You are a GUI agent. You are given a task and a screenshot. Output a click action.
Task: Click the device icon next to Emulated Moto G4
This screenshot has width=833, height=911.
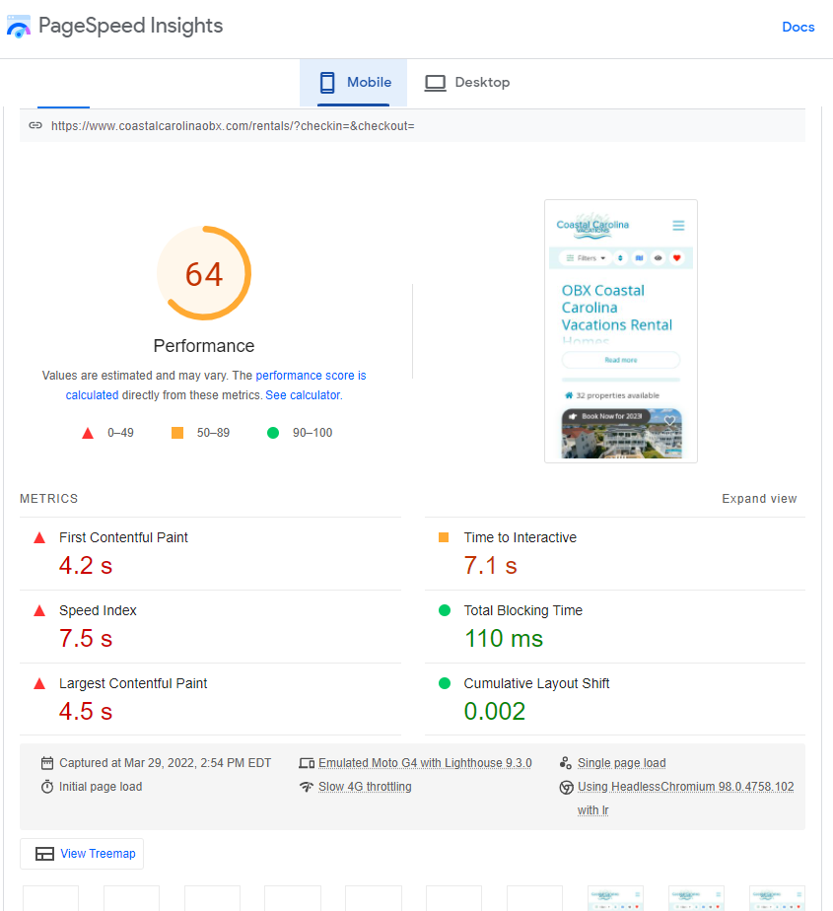[x=307, y=763]

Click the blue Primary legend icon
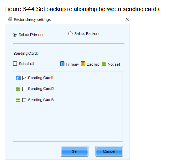[62, 64]
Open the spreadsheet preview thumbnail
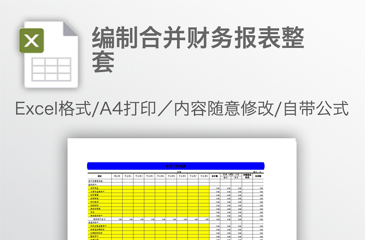 point(182,192)
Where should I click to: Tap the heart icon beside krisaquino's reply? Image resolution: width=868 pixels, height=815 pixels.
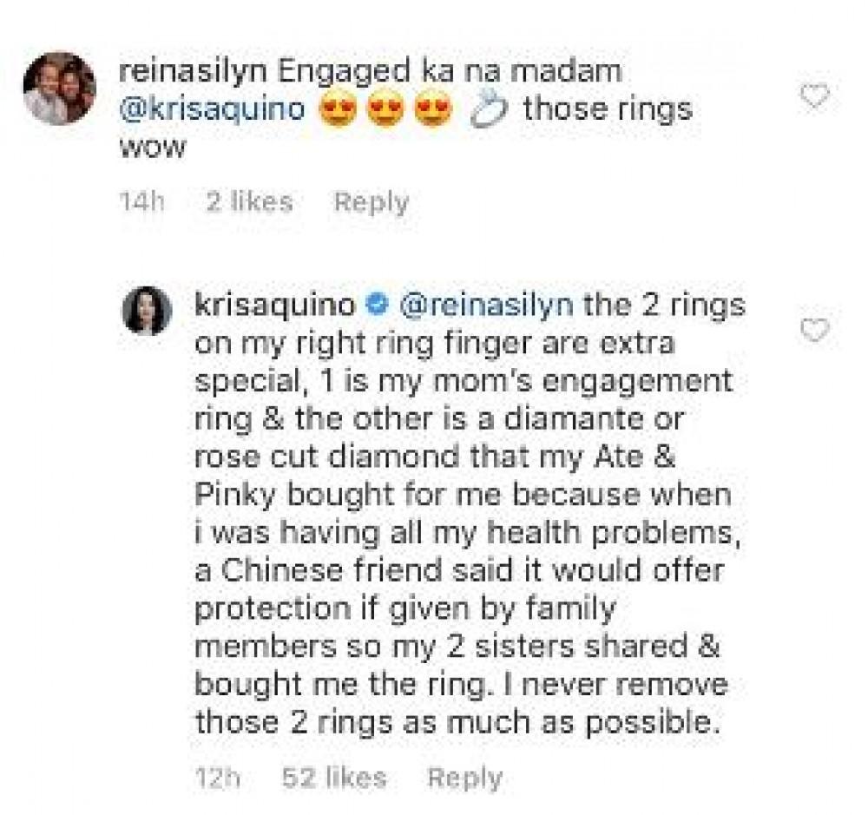point(815,331)
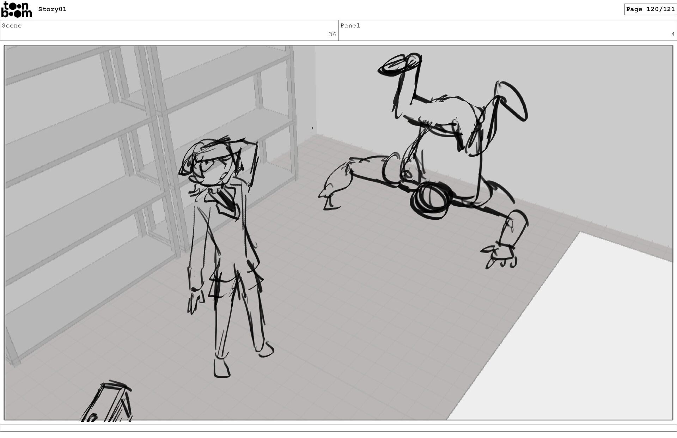Click the Story01 project title
Viewport: 677px width, 438px height.
[52, 9]
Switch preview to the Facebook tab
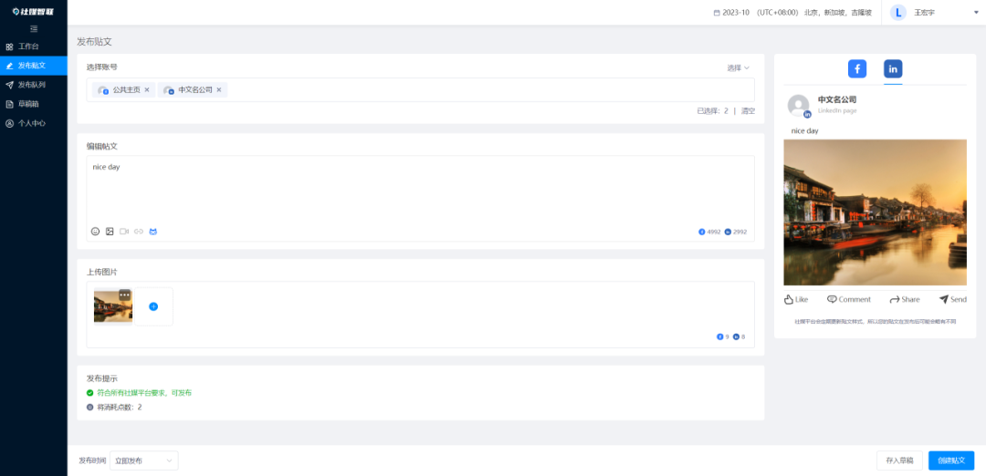Screen dimensions: 986x476 click(x=857, y=69)
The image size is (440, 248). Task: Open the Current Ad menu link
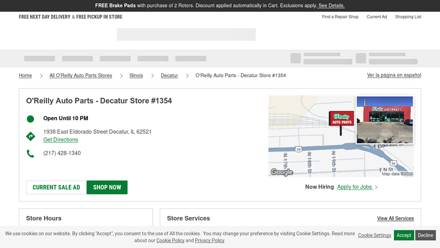(377, 17)
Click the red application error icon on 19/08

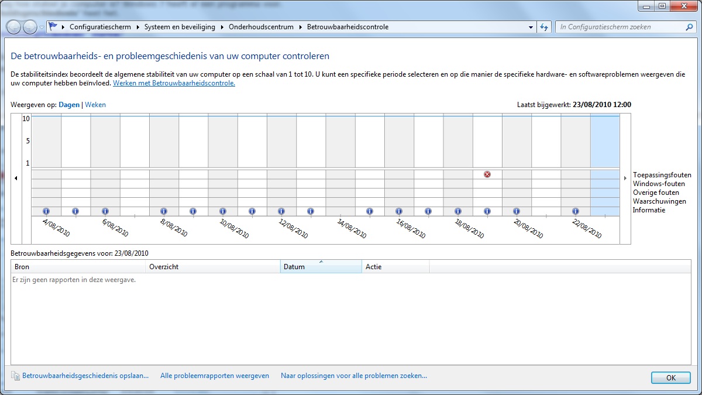pyautogui.click(x=487, y=174)
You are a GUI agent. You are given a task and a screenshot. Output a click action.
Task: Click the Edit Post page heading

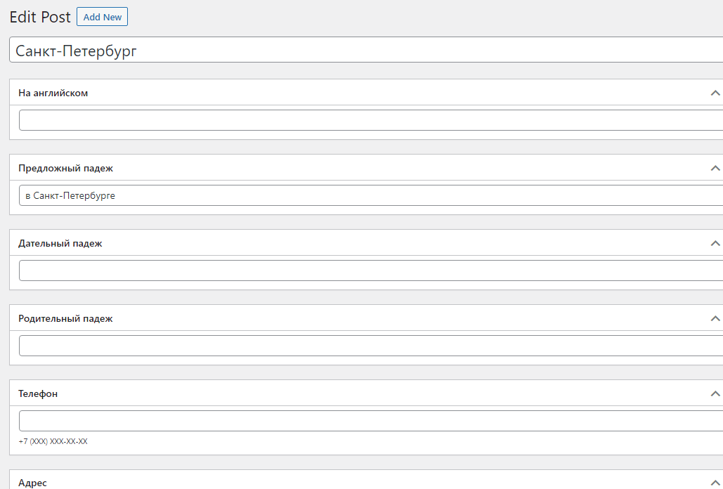(x=40, y=17)
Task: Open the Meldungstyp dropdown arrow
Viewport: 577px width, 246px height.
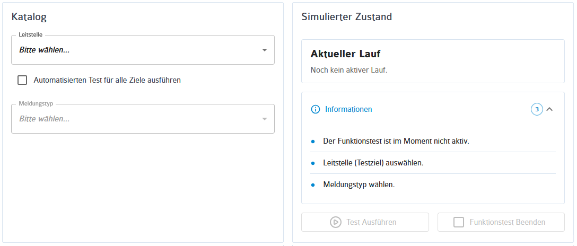Action: pos(264,119)
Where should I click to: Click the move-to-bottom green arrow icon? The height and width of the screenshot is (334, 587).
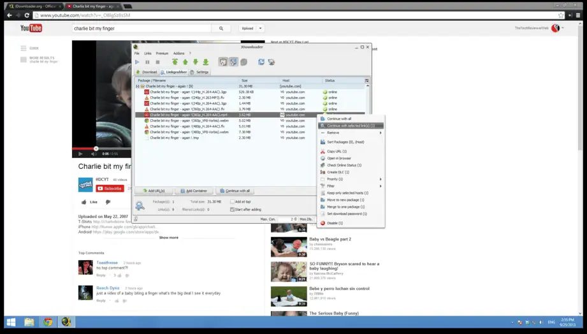pyautogui.click(x=206, y=62)
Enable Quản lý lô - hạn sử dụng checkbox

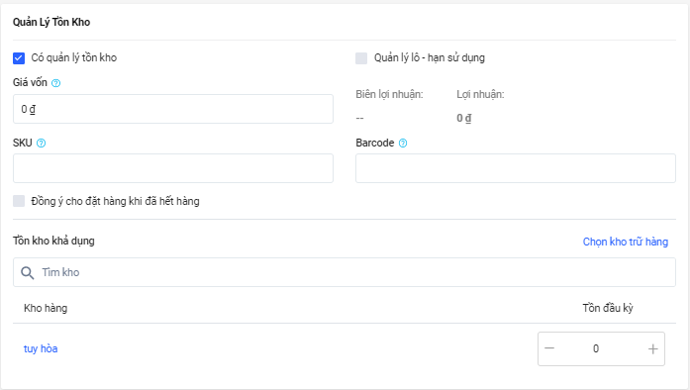coord(361,58)
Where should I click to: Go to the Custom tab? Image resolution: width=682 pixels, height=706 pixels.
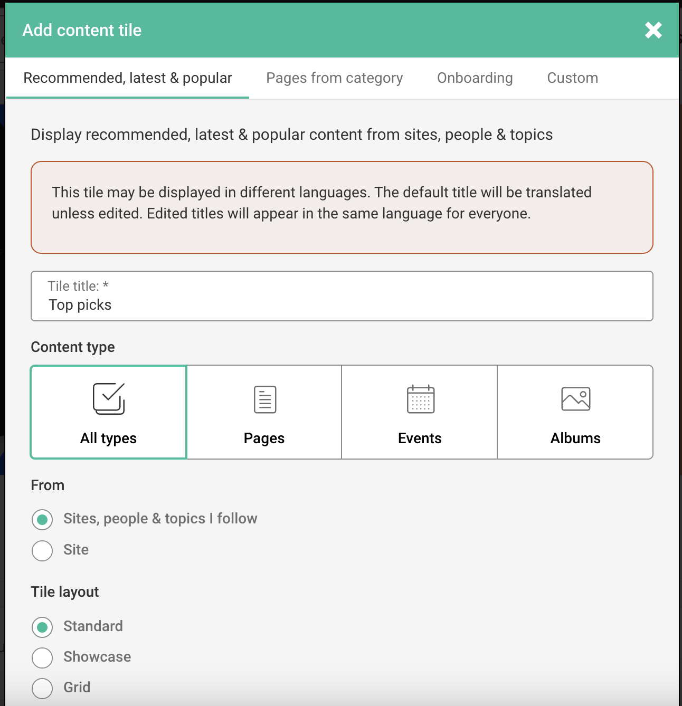point(572,78)
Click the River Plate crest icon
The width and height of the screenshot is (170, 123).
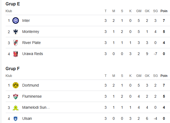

----

* **EXERCISE OBJECTIVE**: Render all of the data above as a JSON list of strings, one string per line, skipping blank lines and leaving out the pictures.

* **THE OUTPUT**:
[
  "You are a GUI agent. You are given a task and a screenshot. Output a click action.",
  "Task: Click the device icon next to Emulated Moto G4",
  "This screenshot has width=833, height=911.",
  "[x=307, y=763]",
  "Click the blue Primary legend icon",
  "[62, 64]",
  "Open the spreadsheet preview thumbnail",
  " point(182,192)",
  "Where should I click to: Tap the heart icon beside krisaquino's reply? Image resolution: width=868 pixels, height=815 pixels.",
  "point(815,331)",
  "Click the Story01 project title",
  "Viewport: 677px width, 438px height.",
  "[52, 9]",
  "Switch preview to the Facebook tab",
  "Screen dimensions: 986x476 click(x=857, y=69)",
  "The image size is (440, 248). Task: Open the Current Ad menu link",
  "(377, 17)",
  "Click the red application error icon on 19/08",
  "pyautogui.click(x=487, y=174)",
  "You are a GUI agent. You are given a task and a screenshot. Output a click action.",
  "Task: Click the Edit Post page heading",
  "(x=40, y=17)",
  "Task: Open the Meldungstyp dropdown arrow",
  "Viewport: 577px width, 246px height.",
  "Action: pos(264,119)",
  "Where should I click to: Click the move-to-bottom green arrow icon? The height and width of the screenshot is (334, 587).",
  "pyautogui.click(x=206, y=62)",
  "Enable Quản lý lô - hạn sử dụng checkbox",
  "coord(361,58)",
  "Where should I click to: Go to the Custom tab? Image resolution: width=682 pixels, height=706 pixels.",
  "point(572,78)",
  "Click the River Plate crest icon",
  "The width and height of the screenshot is (170, 123)."
]